**** DATA SECTION ****

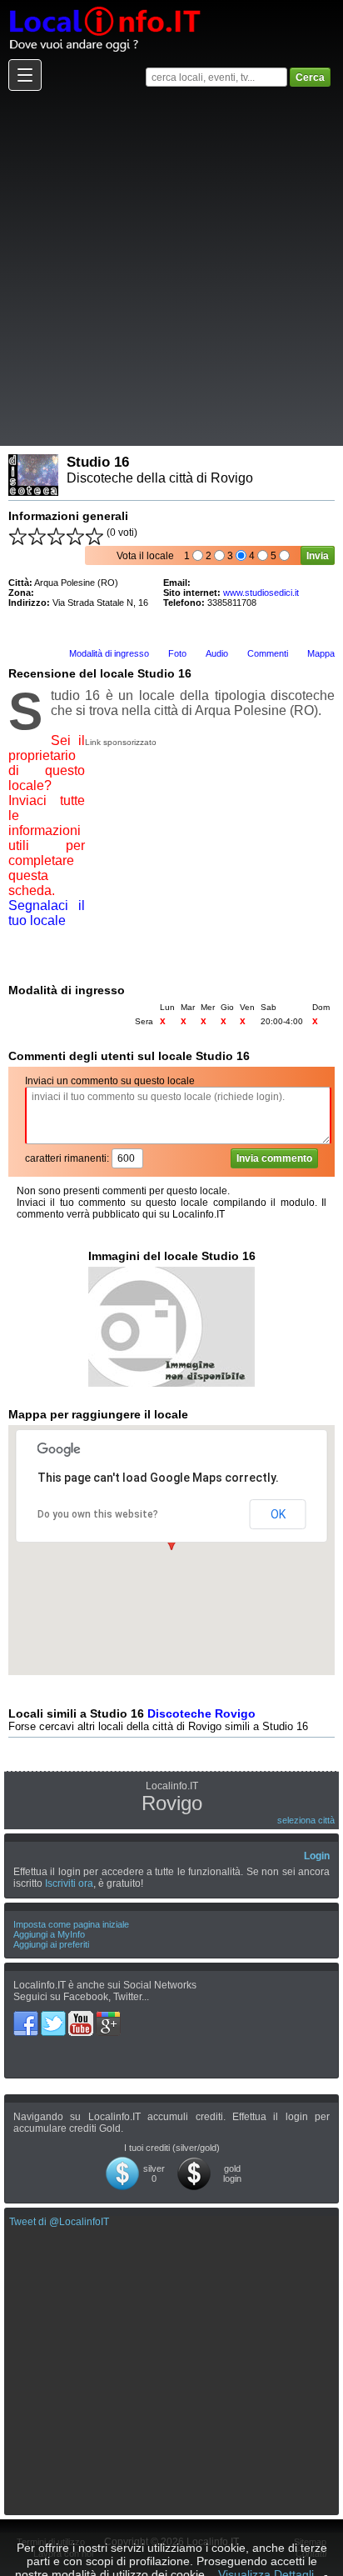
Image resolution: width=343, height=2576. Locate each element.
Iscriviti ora (69, 1883)
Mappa (321, 653)
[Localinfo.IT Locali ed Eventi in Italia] (104, 6)
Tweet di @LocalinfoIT (59, 2222)
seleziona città (306, 1820)
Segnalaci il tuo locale (46, 913)
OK (278, 1514)
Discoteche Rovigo (201, 1713)
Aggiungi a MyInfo (49, 1934)
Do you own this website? (97, 1514)
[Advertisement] (171, 267)
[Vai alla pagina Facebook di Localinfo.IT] (27, 2017)
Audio (217, 653)
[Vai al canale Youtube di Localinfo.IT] (82, 2017)
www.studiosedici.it (261, 593)
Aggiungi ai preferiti (51, 1944)
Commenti (267, 653)
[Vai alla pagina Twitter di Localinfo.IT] (54, 2017)
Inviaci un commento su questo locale (110, 1081)
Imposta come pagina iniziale (71, 1924)
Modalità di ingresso (109, 653)
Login (317, 1856)
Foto (177, 653)
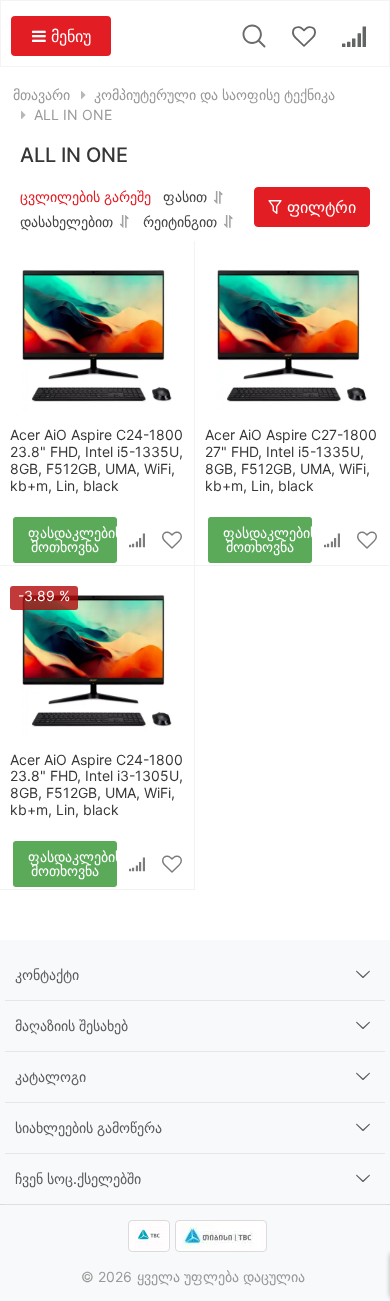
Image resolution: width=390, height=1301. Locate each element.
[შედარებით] (137, 540)
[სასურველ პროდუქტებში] (172, 540)
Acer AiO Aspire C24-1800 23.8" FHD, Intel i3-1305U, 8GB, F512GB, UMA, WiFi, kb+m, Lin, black (96, 784)
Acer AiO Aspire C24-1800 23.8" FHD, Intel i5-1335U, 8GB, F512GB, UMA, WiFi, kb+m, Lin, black (96, 459)
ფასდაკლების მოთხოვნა (72, 539)
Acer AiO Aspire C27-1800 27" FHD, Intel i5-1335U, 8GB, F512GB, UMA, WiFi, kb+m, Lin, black (291, 459)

****

Starting at the line containing "[Vai alla pagina Twitter", output every remaining line of the records above exactly, the last one included. Nothing else belongs in the output, and no pictures either.

[Vai alla pagina Twitter di Localinfo.IT] (54, 2017)
Inviaci un commento su questo locale (110, 1081)
Imposta come pagina iniziale (71, 1924)
Modalità di ingresso (109, 653)
Login (317, 1856)
Foto (177, 653)
Image resolution: width=390, height=1301. Locate each element.
[შედარებით] (137, 540)
[სასურველ პროდუქტებში] (172, 540)
Acer AiO Aspire C24-1800 23.8" FHD, Intel i3-1305U, 8GB, F512GB, UMA, WiFi, kb+m, Lin, black (96, 784)
Acer AiO Aspire C24-1800 23.8" FHD, Intel i5-1335U, 8GB, F512GB, UMA, WiFi, kb+m, Lin, black (96, 459)
ფასდაკლების მოთხოვნა (72, 539)
Acer AiO Aspire C27-1800 27" FHD, Intel i5-1335U, 8GB, F512GB, UMA, WiFi, kb+m, Lin, black (291, 459)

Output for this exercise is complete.